The hero’s journey
hero: both hack and hustler of any start-up:
Simultaneously and forever, you need to be both hacker and hustler to beat the odds. Reality is busted and you’ve got to patch it up. Think hammer, nails, and electric tape. Think quick.
In year 10…
(2000) I did the computer course in high school. It was taught by the substitute english teacher - widely condemned amongst students as the worst teacher in the school - qualifying for this subject either for her ethnicity, or because no-one else wanted it.*
We didn’t exactly see eye-to-eye, but she really was clueless. At the end of the term, I knew next to nothing. My conceptions of what a ‘programmer/coder/hacker’ was or did comprised of movies about unruly criminals taking down the system in front of a DOS screen, The GTMHH, and that my uncle had a job as one (programmer, not hacker).
It took a long time before any insight into the magic of what happens behind the scenes.
The scary thing is: I’m not sure the situation faced by today’s students is markedly different.
Despite the increasing prevalence of computers in life, and therefore the increased importance of computer literacy (including coding), there is a worrying trend downwards in students choosing to study computer science.
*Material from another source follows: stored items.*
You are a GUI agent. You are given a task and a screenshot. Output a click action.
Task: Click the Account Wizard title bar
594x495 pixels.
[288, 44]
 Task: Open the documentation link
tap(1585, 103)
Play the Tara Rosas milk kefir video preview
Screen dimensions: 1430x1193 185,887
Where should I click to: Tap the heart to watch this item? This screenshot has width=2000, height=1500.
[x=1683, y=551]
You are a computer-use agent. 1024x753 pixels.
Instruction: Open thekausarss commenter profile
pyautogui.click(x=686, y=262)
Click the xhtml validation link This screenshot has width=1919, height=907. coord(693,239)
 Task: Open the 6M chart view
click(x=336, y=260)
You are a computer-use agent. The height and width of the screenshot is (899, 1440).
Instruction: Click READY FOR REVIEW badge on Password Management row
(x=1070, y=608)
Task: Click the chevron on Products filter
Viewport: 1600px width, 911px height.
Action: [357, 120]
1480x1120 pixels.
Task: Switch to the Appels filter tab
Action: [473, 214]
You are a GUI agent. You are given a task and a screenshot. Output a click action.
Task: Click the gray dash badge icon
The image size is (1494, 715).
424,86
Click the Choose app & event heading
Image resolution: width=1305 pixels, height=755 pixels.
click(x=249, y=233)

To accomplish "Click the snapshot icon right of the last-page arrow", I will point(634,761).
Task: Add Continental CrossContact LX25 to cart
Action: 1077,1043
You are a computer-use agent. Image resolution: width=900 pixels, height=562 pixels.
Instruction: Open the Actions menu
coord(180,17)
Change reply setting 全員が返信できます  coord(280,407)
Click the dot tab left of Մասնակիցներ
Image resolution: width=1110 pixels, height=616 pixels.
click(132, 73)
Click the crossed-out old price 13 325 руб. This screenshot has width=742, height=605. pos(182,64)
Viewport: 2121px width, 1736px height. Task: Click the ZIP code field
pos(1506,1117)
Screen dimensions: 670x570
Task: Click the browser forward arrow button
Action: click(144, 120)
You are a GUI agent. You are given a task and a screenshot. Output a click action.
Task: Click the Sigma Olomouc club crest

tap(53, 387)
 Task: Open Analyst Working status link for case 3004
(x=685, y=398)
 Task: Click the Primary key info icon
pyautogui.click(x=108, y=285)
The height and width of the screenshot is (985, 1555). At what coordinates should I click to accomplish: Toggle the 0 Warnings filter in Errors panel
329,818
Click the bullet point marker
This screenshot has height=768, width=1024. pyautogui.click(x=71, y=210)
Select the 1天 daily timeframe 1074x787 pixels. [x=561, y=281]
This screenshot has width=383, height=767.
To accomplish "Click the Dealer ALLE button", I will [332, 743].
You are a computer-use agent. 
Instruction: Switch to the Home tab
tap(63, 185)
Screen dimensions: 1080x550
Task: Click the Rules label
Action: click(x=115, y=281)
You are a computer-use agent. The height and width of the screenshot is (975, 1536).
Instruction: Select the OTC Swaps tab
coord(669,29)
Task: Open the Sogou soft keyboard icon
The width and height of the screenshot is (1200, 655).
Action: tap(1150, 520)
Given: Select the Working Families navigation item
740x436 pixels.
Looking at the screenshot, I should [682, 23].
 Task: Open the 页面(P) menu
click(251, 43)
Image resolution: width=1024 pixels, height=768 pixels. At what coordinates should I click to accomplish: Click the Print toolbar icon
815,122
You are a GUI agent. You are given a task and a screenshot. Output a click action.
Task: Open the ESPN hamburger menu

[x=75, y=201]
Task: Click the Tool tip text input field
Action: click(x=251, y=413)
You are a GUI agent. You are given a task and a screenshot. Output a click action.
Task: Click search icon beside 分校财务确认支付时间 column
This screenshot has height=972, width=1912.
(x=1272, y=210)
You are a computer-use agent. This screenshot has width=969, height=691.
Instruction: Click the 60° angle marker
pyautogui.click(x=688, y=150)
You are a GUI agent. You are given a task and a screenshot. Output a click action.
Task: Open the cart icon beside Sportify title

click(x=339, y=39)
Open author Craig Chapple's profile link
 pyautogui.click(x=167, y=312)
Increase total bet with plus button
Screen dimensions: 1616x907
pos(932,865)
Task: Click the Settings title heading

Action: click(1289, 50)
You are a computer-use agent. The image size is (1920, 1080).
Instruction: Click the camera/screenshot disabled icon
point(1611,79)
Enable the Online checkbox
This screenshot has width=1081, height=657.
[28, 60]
In the decade since 2000, enrollments in university CS degrees have decreased 4% per year across tertiary Australia. Demand for CS graduates has risen approximately 25% per year for the last half decade.** In the local start-up community, coders hold all the cards.
Today, any /coder has access to tools and techniques that most of the population don’t yet get. The coding literate are much like early adopters of the printing press. An unfair advantage over the modern layman.
NOTES
* It is notoriously hard to fire people in the public education system. Although mine was a good school punching well above it’s weight, some institutions are just deeply broken.
** Stats came from the internet.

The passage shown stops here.